▶ DATA FOR THIS TASK:

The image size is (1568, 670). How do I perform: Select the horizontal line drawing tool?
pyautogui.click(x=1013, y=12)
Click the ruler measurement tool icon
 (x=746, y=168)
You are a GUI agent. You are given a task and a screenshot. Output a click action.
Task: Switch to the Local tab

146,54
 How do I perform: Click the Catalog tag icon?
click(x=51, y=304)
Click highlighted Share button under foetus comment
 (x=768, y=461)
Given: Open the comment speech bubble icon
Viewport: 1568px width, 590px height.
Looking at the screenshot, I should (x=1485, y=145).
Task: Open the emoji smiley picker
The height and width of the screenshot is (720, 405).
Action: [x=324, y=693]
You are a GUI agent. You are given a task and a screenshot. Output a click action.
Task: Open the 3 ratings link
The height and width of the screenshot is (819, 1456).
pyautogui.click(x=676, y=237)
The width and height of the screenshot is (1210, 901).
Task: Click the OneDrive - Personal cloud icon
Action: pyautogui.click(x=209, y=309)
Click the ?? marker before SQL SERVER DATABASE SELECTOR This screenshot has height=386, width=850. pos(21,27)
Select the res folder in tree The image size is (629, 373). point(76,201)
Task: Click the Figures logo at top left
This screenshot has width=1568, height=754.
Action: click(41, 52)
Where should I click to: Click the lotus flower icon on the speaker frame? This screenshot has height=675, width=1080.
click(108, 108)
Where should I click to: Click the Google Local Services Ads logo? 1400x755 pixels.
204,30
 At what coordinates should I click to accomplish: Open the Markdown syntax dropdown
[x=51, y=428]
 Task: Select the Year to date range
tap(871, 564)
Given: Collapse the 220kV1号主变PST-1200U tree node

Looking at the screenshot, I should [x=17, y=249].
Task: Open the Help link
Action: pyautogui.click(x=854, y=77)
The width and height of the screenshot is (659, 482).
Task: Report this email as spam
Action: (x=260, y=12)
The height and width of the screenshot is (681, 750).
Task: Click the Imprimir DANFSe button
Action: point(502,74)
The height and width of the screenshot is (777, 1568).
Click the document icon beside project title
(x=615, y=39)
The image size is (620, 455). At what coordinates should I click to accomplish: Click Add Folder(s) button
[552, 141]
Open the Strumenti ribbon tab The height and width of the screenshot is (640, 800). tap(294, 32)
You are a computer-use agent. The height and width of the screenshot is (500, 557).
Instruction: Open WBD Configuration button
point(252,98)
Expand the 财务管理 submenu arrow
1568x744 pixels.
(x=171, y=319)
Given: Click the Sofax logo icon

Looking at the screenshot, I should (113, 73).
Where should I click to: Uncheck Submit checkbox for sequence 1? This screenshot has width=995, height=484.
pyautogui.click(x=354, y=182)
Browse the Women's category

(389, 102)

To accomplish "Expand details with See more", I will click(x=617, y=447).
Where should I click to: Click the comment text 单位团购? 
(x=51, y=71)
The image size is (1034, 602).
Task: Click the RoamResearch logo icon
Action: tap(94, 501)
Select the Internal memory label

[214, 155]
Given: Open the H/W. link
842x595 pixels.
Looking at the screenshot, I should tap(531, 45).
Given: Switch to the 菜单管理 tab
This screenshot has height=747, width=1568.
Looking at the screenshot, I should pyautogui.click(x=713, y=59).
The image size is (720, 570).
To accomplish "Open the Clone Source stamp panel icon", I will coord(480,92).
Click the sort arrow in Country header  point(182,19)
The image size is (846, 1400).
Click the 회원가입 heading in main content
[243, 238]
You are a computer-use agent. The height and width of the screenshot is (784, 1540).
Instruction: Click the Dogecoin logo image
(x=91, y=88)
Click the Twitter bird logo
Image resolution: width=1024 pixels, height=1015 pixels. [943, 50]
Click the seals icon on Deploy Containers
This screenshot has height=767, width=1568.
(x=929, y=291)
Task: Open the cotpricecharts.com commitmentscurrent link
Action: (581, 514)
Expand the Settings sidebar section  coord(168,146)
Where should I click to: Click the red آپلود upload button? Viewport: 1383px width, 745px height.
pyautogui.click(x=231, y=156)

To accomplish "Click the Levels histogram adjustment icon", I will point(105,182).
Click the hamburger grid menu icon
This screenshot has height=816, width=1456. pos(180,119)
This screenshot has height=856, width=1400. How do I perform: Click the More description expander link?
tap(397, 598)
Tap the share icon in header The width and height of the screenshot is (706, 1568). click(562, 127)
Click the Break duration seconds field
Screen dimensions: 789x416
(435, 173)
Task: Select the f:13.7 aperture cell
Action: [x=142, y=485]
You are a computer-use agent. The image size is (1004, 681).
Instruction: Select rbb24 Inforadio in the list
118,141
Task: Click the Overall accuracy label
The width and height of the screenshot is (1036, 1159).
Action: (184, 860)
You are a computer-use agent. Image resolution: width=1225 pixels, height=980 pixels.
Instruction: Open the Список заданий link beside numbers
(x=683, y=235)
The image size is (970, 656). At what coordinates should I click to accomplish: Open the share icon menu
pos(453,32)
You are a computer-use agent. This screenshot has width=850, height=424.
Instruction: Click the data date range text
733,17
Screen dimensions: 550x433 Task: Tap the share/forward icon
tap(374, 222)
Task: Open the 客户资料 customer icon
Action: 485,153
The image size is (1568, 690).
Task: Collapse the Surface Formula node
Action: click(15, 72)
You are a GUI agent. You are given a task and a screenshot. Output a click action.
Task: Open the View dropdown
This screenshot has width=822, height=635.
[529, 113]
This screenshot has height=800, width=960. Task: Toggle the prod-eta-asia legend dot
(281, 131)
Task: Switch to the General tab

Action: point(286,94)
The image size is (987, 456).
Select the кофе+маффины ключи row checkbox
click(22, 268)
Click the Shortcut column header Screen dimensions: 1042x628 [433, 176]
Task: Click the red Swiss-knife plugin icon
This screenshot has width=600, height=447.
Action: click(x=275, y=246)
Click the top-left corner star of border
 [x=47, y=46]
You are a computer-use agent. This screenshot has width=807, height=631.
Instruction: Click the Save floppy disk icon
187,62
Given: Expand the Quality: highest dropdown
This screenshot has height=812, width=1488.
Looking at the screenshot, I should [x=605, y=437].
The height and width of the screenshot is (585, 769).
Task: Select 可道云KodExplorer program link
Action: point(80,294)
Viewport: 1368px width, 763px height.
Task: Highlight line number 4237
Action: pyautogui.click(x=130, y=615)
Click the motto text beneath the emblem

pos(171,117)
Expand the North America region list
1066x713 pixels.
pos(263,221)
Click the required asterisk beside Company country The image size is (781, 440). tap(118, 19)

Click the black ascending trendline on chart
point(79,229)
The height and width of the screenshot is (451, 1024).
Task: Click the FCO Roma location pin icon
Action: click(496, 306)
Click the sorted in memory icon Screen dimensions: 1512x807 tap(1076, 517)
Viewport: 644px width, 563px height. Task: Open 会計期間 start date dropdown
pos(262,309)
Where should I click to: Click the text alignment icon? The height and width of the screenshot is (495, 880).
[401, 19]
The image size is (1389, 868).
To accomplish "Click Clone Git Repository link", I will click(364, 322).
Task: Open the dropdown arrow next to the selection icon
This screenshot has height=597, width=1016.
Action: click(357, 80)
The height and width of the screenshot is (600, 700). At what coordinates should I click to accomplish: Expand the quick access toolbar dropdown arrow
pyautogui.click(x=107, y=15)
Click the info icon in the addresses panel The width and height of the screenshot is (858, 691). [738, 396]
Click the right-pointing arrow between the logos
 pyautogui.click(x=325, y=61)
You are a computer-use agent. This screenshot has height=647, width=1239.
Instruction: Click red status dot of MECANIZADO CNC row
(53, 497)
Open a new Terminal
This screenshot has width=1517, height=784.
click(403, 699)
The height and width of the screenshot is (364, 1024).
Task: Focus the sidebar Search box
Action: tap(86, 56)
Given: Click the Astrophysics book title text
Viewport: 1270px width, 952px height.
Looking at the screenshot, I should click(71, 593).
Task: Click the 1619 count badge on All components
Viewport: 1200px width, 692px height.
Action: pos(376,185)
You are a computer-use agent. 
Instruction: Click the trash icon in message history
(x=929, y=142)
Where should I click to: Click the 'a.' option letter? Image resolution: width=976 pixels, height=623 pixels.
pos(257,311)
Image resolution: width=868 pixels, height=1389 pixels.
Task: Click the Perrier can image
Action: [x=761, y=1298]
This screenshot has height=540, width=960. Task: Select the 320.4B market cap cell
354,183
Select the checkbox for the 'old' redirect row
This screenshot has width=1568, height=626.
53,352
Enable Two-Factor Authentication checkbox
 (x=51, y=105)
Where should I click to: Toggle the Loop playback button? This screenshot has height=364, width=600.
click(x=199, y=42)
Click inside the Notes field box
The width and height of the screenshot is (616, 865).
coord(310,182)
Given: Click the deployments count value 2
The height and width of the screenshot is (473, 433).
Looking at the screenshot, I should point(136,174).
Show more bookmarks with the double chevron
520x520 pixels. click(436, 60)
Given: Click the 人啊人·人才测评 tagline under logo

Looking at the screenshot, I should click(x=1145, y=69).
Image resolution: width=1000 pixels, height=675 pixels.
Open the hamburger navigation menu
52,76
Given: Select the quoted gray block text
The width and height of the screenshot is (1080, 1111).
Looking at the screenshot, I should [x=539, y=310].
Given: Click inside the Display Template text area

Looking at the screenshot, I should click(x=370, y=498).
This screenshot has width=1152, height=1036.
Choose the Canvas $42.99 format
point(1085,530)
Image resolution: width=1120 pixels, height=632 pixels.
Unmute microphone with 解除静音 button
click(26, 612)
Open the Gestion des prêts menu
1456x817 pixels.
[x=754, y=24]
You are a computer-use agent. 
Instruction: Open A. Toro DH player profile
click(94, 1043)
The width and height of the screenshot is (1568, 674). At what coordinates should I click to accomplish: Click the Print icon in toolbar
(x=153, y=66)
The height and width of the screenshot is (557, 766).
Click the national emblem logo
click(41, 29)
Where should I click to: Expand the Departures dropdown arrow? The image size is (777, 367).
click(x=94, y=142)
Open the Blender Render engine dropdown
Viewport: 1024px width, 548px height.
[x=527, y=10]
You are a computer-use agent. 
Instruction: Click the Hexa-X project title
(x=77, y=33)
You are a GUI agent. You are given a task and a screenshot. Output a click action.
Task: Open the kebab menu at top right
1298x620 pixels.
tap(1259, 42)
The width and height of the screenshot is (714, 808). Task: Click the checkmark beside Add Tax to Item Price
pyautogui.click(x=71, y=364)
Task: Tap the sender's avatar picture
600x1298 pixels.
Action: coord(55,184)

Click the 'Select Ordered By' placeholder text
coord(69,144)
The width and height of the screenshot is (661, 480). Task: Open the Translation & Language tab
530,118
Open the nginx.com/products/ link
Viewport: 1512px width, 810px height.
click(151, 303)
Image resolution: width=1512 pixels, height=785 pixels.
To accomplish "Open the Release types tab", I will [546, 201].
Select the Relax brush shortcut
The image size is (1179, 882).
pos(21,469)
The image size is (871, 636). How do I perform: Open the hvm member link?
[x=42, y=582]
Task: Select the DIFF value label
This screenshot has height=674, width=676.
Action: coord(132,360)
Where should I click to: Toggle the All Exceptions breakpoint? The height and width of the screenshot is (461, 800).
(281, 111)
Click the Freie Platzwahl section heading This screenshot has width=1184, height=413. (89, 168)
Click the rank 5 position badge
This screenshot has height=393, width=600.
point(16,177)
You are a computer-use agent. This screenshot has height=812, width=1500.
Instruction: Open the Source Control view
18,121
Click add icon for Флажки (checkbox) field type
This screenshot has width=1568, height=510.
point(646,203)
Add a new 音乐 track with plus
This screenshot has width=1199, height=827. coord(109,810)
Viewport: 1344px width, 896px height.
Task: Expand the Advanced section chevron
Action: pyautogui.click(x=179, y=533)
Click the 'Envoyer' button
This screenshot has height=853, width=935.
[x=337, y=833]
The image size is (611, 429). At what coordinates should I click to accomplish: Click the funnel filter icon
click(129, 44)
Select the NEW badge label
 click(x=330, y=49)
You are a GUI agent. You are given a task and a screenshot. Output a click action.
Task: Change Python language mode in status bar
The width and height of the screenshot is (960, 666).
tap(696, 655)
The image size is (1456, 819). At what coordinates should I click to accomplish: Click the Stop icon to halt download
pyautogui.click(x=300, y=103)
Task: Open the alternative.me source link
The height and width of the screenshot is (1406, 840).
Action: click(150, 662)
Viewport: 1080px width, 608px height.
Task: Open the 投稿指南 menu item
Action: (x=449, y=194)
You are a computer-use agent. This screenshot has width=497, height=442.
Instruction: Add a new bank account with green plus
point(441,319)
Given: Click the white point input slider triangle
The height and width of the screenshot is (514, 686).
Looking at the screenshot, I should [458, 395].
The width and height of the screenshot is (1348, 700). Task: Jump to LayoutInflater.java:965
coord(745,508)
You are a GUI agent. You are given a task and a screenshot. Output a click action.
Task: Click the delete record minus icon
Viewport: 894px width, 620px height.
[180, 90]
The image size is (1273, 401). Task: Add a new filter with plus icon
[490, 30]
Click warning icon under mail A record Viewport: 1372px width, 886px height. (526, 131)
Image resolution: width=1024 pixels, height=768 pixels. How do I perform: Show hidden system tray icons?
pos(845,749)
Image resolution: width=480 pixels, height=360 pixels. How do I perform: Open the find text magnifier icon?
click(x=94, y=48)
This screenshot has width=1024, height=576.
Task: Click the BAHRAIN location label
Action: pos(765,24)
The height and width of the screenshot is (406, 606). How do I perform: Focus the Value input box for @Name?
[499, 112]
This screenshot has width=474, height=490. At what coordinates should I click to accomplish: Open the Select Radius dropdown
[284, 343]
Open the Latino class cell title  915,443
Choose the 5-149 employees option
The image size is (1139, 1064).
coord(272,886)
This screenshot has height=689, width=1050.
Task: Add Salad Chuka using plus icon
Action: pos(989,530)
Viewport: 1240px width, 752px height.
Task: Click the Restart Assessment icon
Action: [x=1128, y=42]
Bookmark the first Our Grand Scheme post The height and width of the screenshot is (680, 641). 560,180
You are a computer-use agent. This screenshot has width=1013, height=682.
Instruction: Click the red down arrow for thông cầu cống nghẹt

▶ TASK STATEMENT: Going through the records, work out how many lines contain the word "panel". Please answer with the number only.

▶ RESULT OF THE EXERCISE: 2